Saved data entries:
******

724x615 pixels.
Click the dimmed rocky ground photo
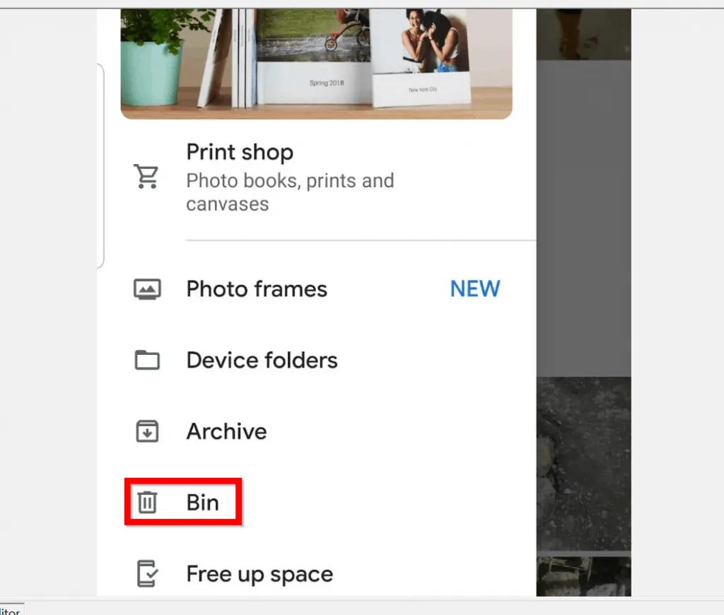[583, 463]
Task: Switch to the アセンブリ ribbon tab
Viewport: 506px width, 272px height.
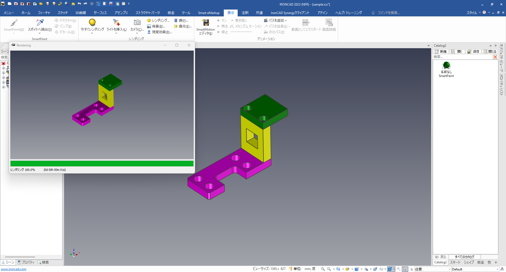Action: pos(121,13)
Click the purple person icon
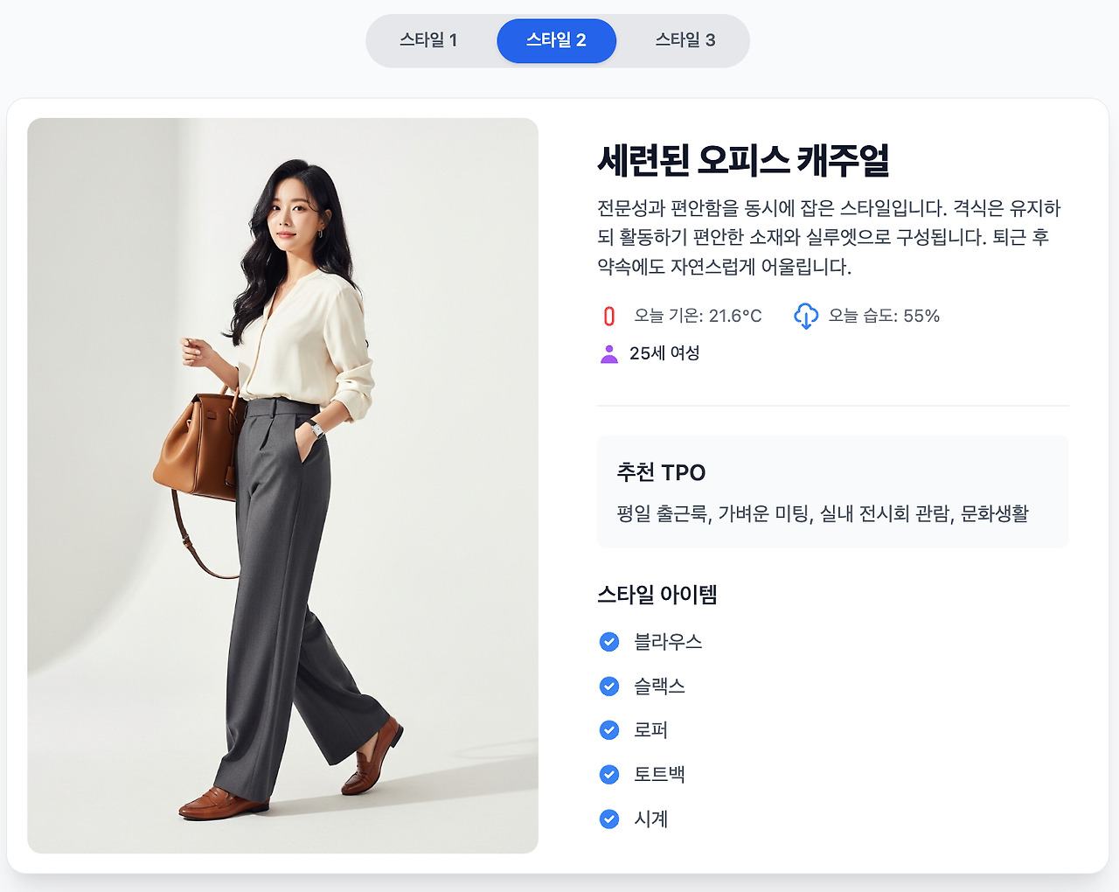Image resolution: width=1119 pixels, height=892 pixels. pos(609,353)
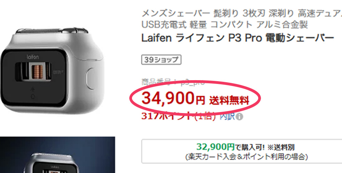Click the side button on the shaver image
This screenshot has width=342, height=173.
tap(91, 79)
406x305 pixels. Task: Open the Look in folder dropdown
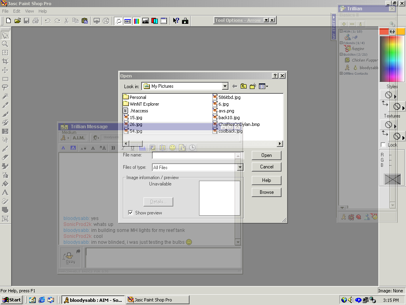225,86
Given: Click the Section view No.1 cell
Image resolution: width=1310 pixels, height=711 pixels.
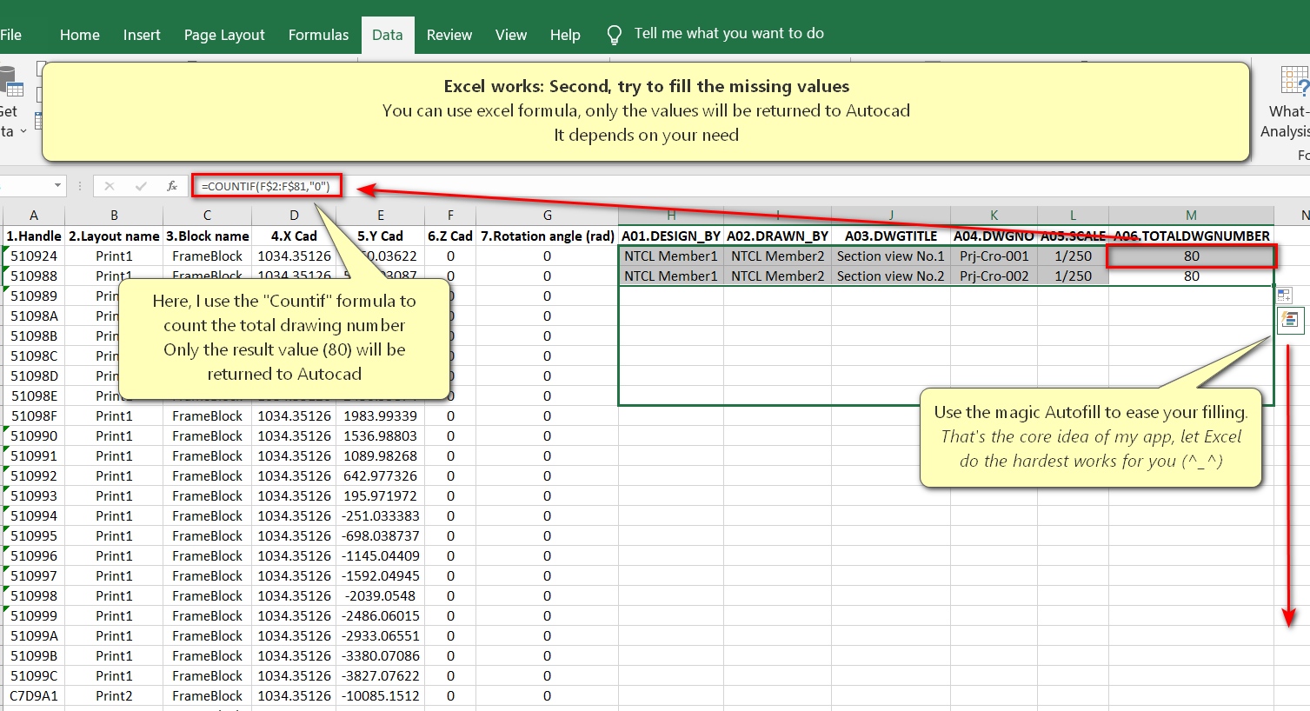Looking at the screenshot, I should tap(890, 256).
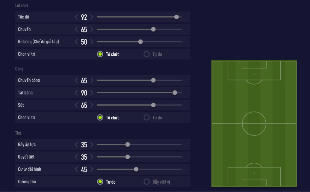Increase Sút value with right arrow
This screenshot has height=192, width=310.
coord(92,105)
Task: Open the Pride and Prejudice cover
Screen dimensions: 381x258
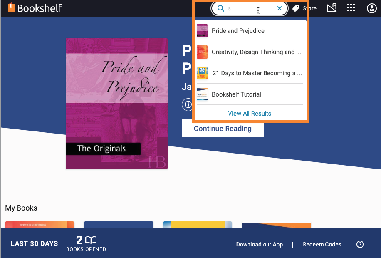Action: [x=116, y=104]
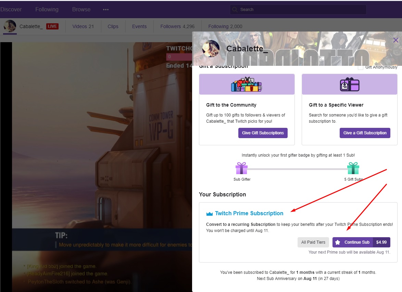This screenshot has width=402, height=292.
Task: Open the Discover page
Action: click(x=11, y=10)
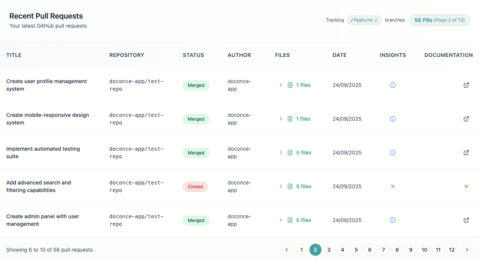The image size is (480, 260).
Task: Click the file icon beside admin panel's 5 files
Action: click(x=290, y=220)
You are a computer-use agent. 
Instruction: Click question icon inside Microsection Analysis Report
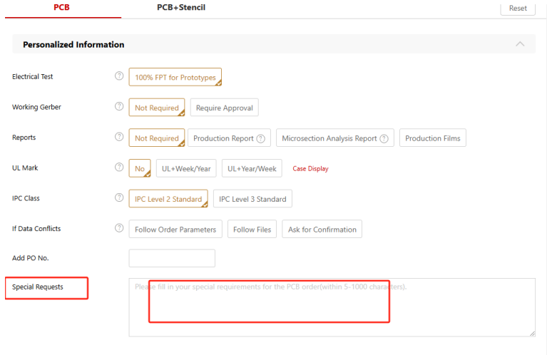pos(384,138)
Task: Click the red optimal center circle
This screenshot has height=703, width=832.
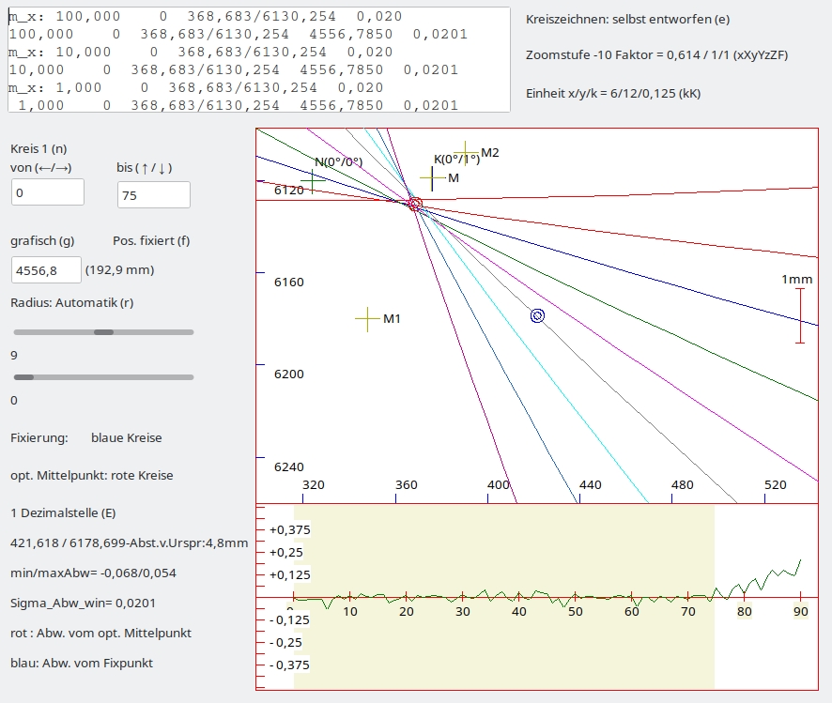Action: 415,204
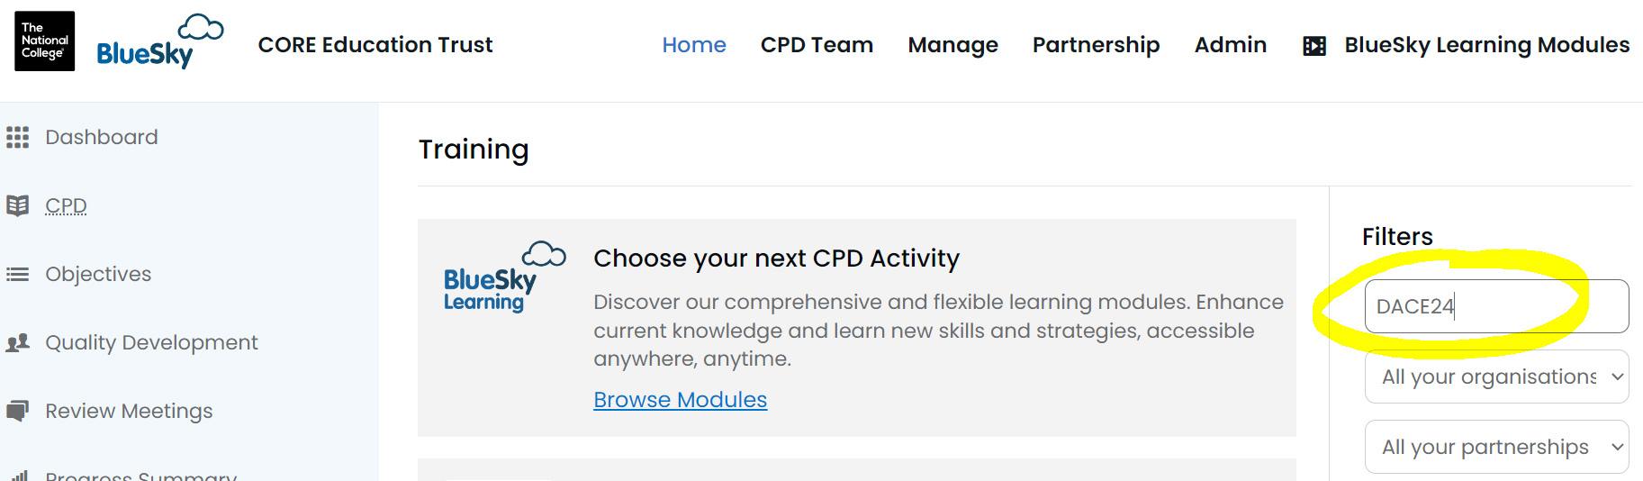
Task: Follow the Browse Modules link
Action: point(680,399)
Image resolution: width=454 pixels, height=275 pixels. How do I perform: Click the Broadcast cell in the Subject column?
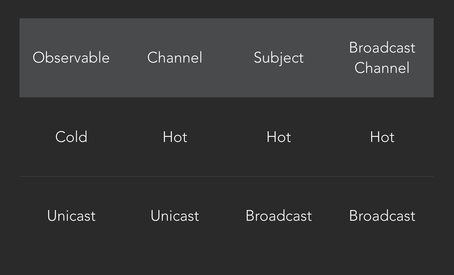coord(279,216)
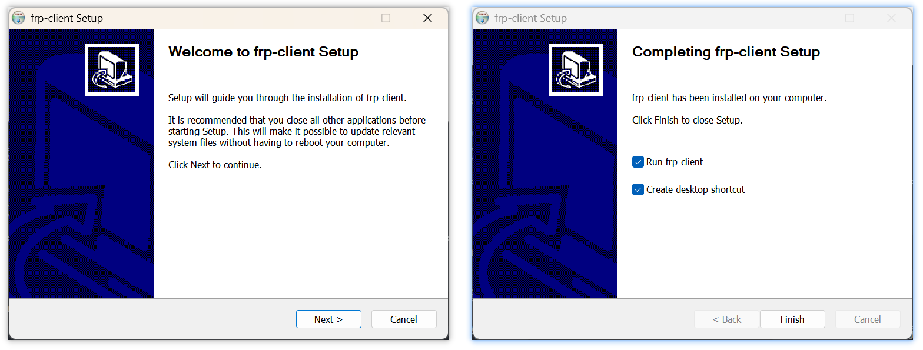The height and width of the screenshot is (350, 923).
Task: Click the greyed-out < Back button
Action: pos(726,319)
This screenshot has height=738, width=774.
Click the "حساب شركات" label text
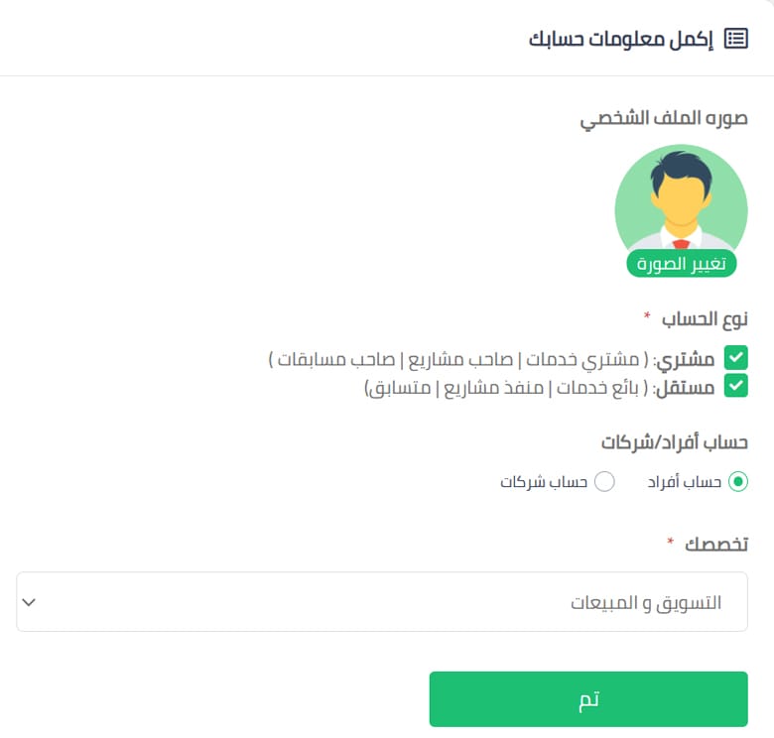coord(544,482)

******

What's needed here is an exact repeat of all the records above, pictures excluded.

724x615 pixels.
Click the dimmed rocky ground photo
[583, 463]
Task: Switch to the アセンブリ ribbon tab
Viewport: 506px width, 272px height.
Action: pos(121,13)
Click the purple person icon
Image resolution: width=1119 pixels, height=892 pixels. pos(609,353)
Click the side button on the shaver image
This screenshot has width=342, height=173.
tap(91, 79)
406x305 pixels. Task: Open the Look in folder dropdown
225,86
Given: Click the Section view No.1 cell
Image resolution: width=1310 pixels, height=711 pixels.
Looking at the screenshot, I should tap(890, 256).
Increase Sút value with right arrow
This screenshot has height=192, width=310.
coord(92,105)
Task: Open the Pride and Prejudice cover
Screen dimensions: 381x258
Action: [x=116, y=104]
This screenshot has width=402, height=292.
Task: Open the Discover page
Action: click(x=11, y=10)
The image size is (480, 260).
Task: Click the file icon beside admin panel's 5 files
Action: click(x=290, y=220)
You are a computer-use agent. 
Instruction: Click question icon inside Microsection Analysis Report
pos(384,138)
Task: Click the red optimal center circle
This screenshot has height=703, width=832.
Action: 415,204
Task: Follow the Browse Modules link
Action: point(680,399)
Image resolution: width=454 pixels, height=275 pixels. How do I perform: Click the Broadcast cell in the Subject column?
coord(279,216)
The height and width of the screenshot is (350, 923).
Task: Click the greyed-out < Back button
Action: pos(726,319)
This screenshot has height=738, width=774.
Click the "حساب شركات" label text
coord(544,482)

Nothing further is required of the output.